In one of the many conferences he has taken part in, the entrepreneur stressed that so far, access to elite, world-class education remains exclusive and unaffordable to the majority of students around the globe. 

He established Talal Abu-Ghazaleh University as one way to change that reality.

“For the first time in history, we are in a position to do something about it. Access to world-class education is an inevitability whose time has come,” he said

“Imagine, if you will, [that] you are a financially disadvantaged student in a country where the costs to travel abroad for education are unthinkable. Imagine that the only way to improve your situation is to have access to world-class education. Imagine a one-stop digital portal that allowed you to earn a degree from America, vocational training from Australia, and lessons in English from the United Kingdom — in order to be hired for a job here in Qatar.”

In 2020, he projected, 80 per cent of all universities will be digital: “no campuses”.

This stands in stark contrast with the reality of education in Jordan. 

“I was shocked once when I heard an education minister boast that all schools have been provided with their needs of blackboards and chalk,” Abu Ghazaleh said.

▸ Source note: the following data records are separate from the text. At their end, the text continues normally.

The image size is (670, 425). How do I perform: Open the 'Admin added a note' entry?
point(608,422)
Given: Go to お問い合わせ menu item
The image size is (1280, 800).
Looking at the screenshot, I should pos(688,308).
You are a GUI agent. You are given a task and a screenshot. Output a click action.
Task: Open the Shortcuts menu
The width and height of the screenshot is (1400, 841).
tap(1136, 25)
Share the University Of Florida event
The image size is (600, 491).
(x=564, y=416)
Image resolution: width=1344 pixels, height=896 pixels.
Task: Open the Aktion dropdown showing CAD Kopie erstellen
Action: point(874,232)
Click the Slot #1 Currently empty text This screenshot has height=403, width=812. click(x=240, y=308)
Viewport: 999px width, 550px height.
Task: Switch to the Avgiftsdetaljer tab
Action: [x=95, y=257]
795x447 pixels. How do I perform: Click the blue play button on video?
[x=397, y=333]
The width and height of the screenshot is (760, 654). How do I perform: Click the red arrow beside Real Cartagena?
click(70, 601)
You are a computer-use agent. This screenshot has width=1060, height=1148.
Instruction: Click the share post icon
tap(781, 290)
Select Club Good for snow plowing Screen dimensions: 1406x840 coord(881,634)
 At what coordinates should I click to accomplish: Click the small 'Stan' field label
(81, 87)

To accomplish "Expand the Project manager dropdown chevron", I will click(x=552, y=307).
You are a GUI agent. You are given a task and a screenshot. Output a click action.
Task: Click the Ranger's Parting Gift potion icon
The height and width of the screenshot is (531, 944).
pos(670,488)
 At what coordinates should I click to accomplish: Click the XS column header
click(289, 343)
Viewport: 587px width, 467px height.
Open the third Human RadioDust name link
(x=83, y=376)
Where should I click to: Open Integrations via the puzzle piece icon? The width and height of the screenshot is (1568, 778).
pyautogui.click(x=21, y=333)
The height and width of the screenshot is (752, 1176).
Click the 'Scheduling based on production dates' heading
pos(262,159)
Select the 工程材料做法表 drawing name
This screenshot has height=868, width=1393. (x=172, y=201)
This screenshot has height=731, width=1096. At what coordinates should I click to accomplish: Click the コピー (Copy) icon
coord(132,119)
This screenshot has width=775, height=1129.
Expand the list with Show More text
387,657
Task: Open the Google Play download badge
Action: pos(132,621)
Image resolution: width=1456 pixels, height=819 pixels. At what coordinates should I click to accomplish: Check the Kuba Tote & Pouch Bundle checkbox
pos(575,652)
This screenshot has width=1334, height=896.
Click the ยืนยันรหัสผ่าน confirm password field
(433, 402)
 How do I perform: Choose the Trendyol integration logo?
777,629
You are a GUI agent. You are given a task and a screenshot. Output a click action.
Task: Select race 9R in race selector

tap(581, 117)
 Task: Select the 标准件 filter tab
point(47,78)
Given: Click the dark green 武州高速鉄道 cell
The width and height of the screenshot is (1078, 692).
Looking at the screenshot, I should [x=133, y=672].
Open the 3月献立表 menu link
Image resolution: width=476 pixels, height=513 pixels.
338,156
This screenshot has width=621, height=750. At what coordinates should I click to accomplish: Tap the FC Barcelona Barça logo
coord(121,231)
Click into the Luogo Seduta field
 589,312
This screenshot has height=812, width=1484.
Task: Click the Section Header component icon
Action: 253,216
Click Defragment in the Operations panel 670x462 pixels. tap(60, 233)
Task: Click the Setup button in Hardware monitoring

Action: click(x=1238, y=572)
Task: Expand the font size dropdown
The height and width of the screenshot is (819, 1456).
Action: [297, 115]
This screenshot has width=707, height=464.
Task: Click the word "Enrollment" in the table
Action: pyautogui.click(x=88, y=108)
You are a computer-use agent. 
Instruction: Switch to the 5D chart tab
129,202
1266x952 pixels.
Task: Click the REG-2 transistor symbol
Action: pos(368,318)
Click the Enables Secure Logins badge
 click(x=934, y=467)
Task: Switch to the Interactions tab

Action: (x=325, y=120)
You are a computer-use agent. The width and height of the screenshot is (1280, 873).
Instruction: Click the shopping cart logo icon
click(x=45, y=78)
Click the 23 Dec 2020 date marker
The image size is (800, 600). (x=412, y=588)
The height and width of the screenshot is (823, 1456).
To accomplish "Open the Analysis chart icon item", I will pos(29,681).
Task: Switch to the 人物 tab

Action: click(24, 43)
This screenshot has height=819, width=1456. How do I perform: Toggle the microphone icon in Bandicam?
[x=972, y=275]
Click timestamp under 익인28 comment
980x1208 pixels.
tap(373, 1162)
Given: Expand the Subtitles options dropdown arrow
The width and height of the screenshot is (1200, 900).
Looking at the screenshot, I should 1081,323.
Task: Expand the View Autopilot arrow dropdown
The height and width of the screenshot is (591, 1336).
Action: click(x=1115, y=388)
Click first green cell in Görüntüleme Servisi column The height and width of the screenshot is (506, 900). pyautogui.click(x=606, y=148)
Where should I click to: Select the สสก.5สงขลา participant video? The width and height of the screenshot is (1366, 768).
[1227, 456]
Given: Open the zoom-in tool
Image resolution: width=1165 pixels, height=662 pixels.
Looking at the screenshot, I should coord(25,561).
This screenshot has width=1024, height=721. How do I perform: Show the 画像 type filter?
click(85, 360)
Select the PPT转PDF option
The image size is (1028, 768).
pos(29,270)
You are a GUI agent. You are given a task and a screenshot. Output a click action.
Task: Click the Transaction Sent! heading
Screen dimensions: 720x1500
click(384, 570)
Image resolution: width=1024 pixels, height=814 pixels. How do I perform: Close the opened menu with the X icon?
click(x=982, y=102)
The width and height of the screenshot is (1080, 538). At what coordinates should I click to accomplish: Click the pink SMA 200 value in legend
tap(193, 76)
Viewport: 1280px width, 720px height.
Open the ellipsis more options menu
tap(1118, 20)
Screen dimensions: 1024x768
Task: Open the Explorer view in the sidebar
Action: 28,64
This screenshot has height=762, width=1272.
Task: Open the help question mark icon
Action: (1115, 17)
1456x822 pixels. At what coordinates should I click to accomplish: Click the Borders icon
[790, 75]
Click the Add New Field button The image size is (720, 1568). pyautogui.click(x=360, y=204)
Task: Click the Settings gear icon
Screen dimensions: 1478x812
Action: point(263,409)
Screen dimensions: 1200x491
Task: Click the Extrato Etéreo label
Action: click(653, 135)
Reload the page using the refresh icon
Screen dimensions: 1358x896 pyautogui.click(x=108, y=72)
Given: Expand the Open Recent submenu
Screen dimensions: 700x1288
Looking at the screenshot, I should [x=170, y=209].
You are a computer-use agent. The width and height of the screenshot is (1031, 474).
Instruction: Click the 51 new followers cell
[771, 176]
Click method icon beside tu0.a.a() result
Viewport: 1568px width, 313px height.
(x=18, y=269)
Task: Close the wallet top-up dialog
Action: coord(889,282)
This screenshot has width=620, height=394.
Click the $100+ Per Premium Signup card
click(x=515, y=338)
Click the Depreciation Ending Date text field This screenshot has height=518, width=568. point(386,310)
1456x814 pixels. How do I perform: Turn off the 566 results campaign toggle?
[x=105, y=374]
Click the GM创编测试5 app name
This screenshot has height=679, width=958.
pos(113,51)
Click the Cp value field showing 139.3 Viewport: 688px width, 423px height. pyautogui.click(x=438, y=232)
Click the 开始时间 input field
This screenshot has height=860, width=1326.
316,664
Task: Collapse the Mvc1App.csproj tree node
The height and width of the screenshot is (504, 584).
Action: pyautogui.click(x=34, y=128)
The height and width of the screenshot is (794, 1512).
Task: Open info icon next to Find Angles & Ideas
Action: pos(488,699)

More recently — two months ago — his foundation implemented the digitised model of education in a place where it is the least familiar: the Zaatari Refugee Camp, in cooperation with the EU, with refugees offered the chance to complete their bachelor’s and master’s degrees.

What is needed is the will to change, because the tools are affordable now, he said. 

Students in Jordan, and elsewhere, “need connectivity and tools to access connectivity. 


“Is it enough? It was enough for a Ukrainian student who invented WhatsApp and sold it to Google for $13 billion.”